## The request
Reproduce every line of the records below, raising each coordinate in the answers by 77 and keeping all other text the same. Leave out the pictures.

Some records
= = = = = = =
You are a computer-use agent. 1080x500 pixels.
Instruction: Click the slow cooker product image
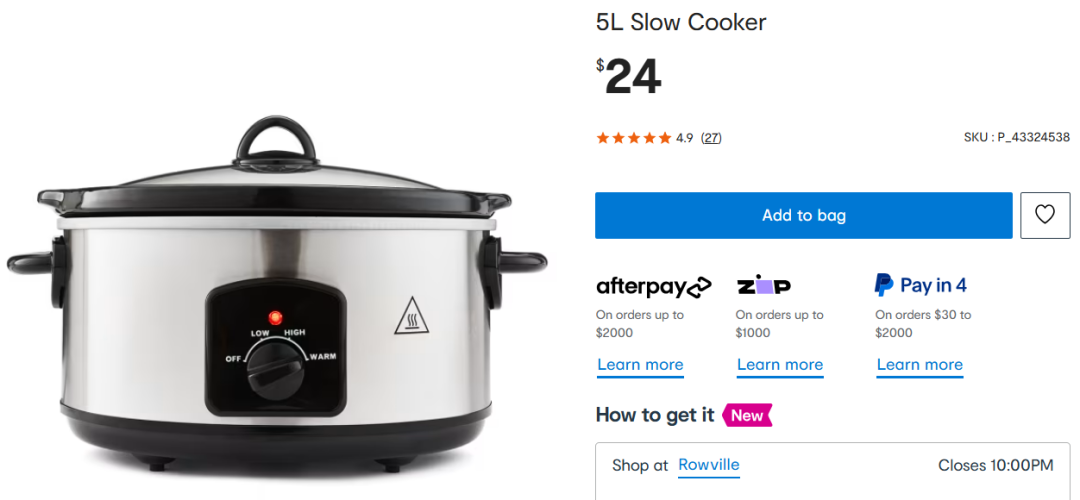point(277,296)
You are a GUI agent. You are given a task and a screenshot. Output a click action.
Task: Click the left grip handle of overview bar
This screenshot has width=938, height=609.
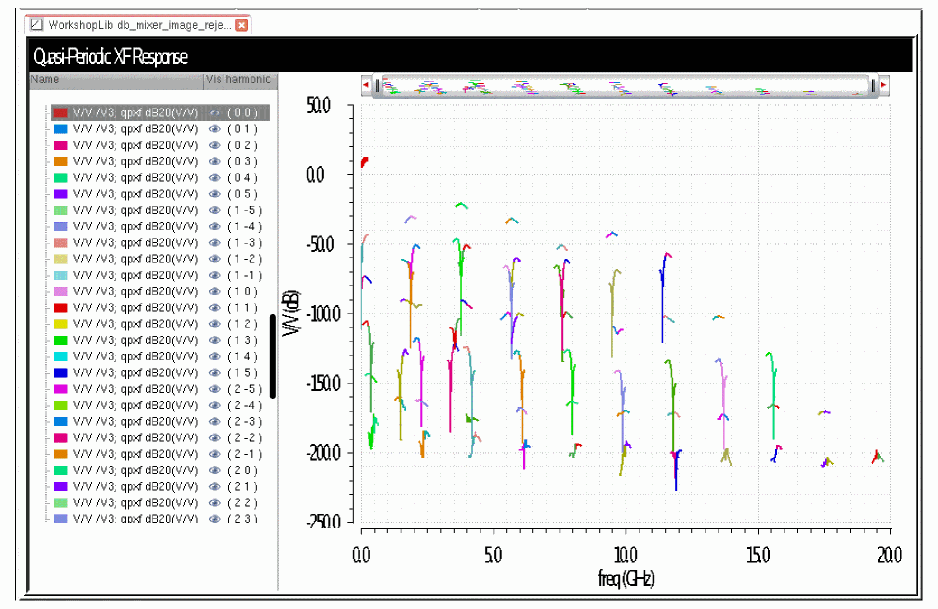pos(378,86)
= = = = = = =
## Exercise response
You are a computer-use agent. 1080x500 pixels.
Instruction: Click the slow cooker product image
point(354,373)
You are a GUI agent. You are given a task and a screenshot. Output a click action.
Task: Click the left grip handle of overview bar
This screenshot has width=938, height=609.
pos(455,163)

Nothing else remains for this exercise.